Kim Stafford directs the Northwest Writing Institute at Lewis and Clark College and is the founder of the William Stafford Center. He has published a dozen books of poetry and prose, most recently Early Morning: Remembering My Father, William Stafford (Graywolf), and The Muses Among Us: Eloquent Listening and Other Pleasures of the Writer’s Craft (Georgia). His most recent book of poetry is A Thousand Friends of Rain (Carnegie-Mellon).
Jeanne Murray Walker is the author of six poetry collections, including Coming into History (Cleveland State), Gaining Time (Copper Beach), and A Deed to the Light (Illinois). Her poems have appeared in Poetry, American Poetry Review, and the Atlantic Monthly. An Atlantic Monthly fellow at the Bread Loaf School of English, an NEA fellow, and a Pew fellow in the arts, she also serves on the editorial board of Shenandoah. She is a professor of English at the University of Delaware.

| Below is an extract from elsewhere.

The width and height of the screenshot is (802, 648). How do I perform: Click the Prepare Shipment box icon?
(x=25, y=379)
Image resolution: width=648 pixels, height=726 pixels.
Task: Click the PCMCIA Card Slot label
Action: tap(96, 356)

William Wenthe’s books of poetry are Birds of Hoboken (Orchises) and Not Till We Are Lost (Louisiana State), which won Best Book of Poetry Prize from the Texas Institute of Letters. His poems have recently appeared in Shenandoah, Ontario Review, Orion, Tin House, Paris Review, and other journals. He teaches creative writing and modern poetry at Texas Tech University.
Bradford Winters is a screenwriter, poet, and amateur calligrapher. He works for the Levinson/Fontana Company as a producer and writer in television, and his credits include the HBO series Oz, as well as the recent ABC series Six Degrees. He is currently at work on his first feature film screenplay. He lives in Brooklyn with his wife and two daughters.
Carolyne Wright’s Seasons of Mangoes and Brainfire, winner of the Blue Lynx Prize and the American Book Award, appeared in a second edition from Eastern Washington University Press and Lynx House Books in 2005. Her new collection is A Change of Maps (Lost Horse), finalist for the Idaho Prize and the Alice Fay di Castagnola Award. She teaches for the Whidbey Writers Workshop MFA Program and the Richard Hugo House in Seattle, and serves on the AWP board of directors.
Wayne Zade is professor of English at Westminster College in Fulton, Missouri, where he teaches creative writing, American literature, and jazz studies. Recent essays about jazz have appeared in Belles Lettres and Jazz: Tokyo. With Carolyn Perry, he interviewed Scott Russell Sanders for The Kenyon Review in 2000.